I've not done any experiment in my life where higher order moments became important, but I want to teach you about it because the discussion about whether those higher moments exist or not is really an interesting discussion about what is allowed by symmetry and what's not. So I'm bringing in a higher moments, not so much because you need it to understand the level structure of your favourite atom, but because it teaches us a really nice piece of physics.

So let me now discuss higher order moments and the leading one is the electric quadripole moment. So I want to raise, in general, the question, what further moments can a nucleus have. What we have discussed so far is the magnetic moment, mu. So beyond mu, what further electric or magnetic moments can a nucleus have?

Well, it's a question about symmetry and if you look at the parity of multiples, if you have an electric multiple-- well, you know if you have a dipole, plus minus, you invert it, the dipole becomes minus the dipole. So for L equals 1, it is minus 1, L is 1, but in general the it is minus L.

If you have a quadripole, you invert your coordinate system. It's L equals 2, plus plus, minus minus, you invert it nothing changes. So these I've shown you, for dipole and quadripole, that this formula is correct.

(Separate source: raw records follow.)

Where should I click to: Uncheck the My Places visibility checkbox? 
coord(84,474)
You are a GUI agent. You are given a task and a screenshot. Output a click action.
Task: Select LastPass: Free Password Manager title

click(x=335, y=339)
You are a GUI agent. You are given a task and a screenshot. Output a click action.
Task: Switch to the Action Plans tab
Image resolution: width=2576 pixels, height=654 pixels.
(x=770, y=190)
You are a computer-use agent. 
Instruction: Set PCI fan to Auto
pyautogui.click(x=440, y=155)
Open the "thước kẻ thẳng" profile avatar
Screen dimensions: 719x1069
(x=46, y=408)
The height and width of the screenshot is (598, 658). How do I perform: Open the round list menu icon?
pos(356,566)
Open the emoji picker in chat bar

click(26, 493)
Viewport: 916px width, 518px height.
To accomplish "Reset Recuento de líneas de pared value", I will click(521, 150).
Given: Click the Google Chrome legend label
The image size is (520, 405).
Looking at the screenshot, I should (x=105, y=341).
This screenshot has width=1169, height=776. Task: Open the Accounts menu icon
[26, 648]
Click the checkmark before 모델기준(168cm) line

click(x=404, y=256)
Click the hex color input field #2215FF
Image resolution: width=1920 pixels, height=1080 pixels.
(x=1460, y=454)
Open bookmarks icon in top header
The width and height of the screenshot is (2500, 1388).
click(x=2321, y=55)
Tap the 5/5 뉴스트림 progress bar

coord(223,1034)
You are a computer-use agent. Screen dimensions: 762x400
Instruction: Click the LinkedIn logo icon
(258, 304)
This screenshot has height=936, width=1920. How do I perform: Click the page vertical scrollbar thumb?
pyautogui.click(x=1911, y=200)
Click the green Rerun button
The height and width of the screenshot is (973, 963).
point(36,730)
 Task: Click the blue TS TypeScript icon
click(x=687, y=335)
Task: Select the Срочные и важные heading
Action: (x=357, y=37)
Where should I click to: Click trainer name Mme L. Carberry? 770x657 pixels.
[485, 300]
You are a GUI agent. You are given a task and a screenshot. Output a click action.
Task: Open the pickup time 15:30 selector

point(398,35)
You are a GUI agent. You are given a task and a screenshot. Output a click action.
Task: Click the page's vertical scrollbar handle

So an electric multiple has this parity, and for, magnetic keys-- now, you know, magnetic we have axial vectors versus polar vectors, there's always an extra factor of minus 1.

So therefore if you go magnetic, magnetic multiples with L have a parity of minus L plus 1. So this really restricts what multiples are possible. Instead of giving you a general discussion, let me just look at the very important keys. Whether a magnet with a nucleus can have a electric dipole moment, and you will immediately see what it needs to-- and then I give you a general result.

So let's assume a nucleus has angular momentum I, and there is a magnetic moment, mu associated with it. So the general result is that odd electric and even magnetic multiple moments would violate not just one, but two symmetries, would violate parity and time reversal symmetry.

So the argument goes as follows. Let us assume this is the magnetic moment, mu or the angular momentum I, it's a vector. And now we are asking, is it possible to have a vector of the dipole moment. And dipole moment, you should just think about it as a plus minus charge, separated.

We can now do the parity operation and the time reversal operation. If you do the time reversal operation, the current, which generates a magnetic moment if you want to think about it in this picture, goes the other way. So mu flips but nothing moves, of course, for an electric dipole moment, so reversing time is not changing anything.

So in other words, time reversal symmetry transforms parallel mu and d into anti-parallel mu and d. And similar, parity is not changing mu but it is changing d. So in both cases, would parity, or time reversal symmetry, if you had mu-d, a scalar product of mu and d which would be known 0, then both P or P would change the sign.

But that would mean that two kinds of particles would exist, one where the sign is positive, one where the sign is negative. But we have assumed that we have 1 nucleus and only 1 nucleus of this kind, so we cannot have one nucleus which has the properties of having, simultaneously, a magnetic and electric dipole moment.

So therefore, we conclude that mu times d has to be 0. And if you generalize this argument, we have ruled out that there is an electric dipole moment, an odd electric moment. The first, the lowest, possible electric moment is the quadripole moment, so the leading electric moment is not L equals 2, L equals 2, it's not L equals 1, the dipole, it's L equals 2 the quadripole.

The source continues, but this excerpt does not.